Using frequency information to improve accuracy of object detectors

More Info
expand_more

Abstract

This research paper analyses the effect that using frequency information can have on object detectors. The latter are complex networks that learn information about objects from images and are then able to predict the location of these objects in new, unseen images. There are, however, certain datasets that are hard to learn on, partly because the environment in which images are taken is diverse and complex, and also because the objects to detect can appear in fairly different shapes. The dataset considered in this paper is called the Global Wheat Head Dataset (GWHD, provided by a Kaggle competition). An object detector is run on the original GWHD images and then the performance is compared to running the detector on a frequency filtered version of the images. A mathematical transform called Fourier Transform is used to map images from their spatial (pixel) domain to a new domain called the frequency domain, where certain non-informative frequencies are filtered out and then the images are mapped back to their spatial domain.
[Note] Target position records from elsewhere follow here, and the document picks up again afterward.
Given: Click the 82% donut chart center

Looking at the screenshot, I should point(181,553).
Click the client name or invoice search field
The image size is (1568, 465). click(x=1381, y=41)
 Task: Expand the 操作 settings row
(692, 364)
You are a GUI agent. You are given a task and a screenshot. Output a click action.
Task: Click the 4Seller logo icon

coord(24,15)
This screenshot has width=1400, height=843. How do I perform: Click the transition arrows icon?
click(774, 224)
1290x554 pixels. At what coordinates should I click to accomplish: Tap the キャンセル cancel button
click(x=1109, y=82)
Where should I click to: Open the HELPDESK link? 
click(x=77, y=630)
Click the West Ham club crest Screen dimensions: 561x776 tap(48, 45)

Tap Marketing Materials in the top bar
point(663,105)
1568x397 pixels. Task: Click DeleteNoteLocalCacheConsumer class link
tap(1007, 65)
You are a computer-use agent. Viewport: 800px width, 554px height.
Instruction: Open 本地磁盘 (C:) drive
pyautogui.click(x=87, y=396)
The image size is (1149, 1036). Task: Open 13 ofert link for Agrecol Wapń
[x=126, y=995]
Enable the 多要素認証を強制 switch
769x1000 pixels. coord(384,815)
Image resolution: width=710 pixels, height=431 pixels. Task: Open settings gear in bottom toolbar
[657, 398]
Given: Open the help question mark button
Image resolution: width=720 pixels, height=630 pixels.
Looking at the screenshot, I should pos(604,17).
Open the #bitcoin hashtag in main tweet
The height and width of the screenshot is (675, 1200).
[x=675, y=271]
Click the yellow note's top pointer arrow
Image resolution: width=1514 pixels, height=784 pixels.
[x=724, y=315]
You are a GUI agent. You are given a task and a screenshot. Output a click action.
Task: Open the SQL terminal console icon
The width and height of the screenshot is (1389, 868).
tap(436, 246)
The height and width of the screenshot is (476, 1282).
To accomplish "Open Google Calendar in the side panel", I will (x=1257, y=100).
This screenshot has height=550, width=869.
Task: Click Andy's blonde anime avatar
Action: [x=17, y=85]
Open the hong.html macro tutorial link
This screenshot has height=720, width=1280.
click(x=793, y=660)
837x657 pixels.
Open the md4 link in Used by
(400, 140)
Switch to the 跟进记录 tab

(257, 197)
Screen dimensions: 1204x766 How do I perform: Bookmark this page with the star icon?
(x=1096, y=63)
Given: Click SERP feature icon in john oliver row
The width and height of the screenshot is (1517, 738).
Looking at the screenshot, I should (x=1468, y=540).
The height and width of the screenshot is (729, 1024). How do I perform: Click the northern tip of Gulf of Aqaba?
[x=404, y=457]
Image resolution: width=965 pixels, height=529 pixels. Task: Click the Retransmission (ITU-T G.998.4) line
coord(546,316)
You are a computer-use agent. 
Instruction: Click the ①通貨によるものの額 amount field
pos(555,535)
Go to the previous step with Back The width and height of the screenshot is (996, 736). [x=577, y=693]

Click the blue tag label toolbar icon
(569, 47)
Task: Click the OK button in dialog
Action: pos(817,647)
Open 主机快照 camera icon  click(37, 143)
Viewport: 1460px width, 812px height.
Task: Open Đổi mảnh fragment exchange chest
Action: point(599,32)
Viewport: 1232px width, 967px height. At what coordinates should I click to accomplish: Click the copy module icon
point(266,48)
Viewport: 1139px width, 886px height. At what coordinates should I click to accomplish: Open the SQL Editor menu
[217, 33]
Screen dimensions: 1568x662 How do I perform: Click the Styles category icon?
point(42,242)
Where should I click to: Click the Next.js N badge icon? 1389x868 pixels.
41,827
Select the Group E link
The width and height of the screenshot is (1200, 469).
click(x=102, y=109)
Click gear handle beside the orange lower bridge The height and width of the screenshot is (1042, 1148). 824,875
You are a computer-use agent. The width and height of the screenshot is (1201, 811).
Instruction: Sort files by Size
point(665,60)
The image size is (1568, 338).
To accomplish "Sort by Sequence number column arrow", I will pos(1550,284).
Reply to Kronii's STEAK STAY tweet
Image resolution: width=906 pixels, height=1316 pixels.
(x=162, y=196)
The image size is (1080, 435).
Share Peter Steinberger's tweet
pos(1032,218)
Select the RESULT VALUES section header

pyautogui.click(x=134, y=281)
Two experiments were conducted and results show that with this specific filtering methodology, no improvement is found on the GWHD dataset using an object detector called YoloV5. A pipeline was developed which allows for custom filtering strategy implementations and customs datasets. Similar work has shown that images in their frequency domain can speed up computational time and also increase the accuracy of an object detector, so this paper also gives the opportunity for further experiments with the created pipeline.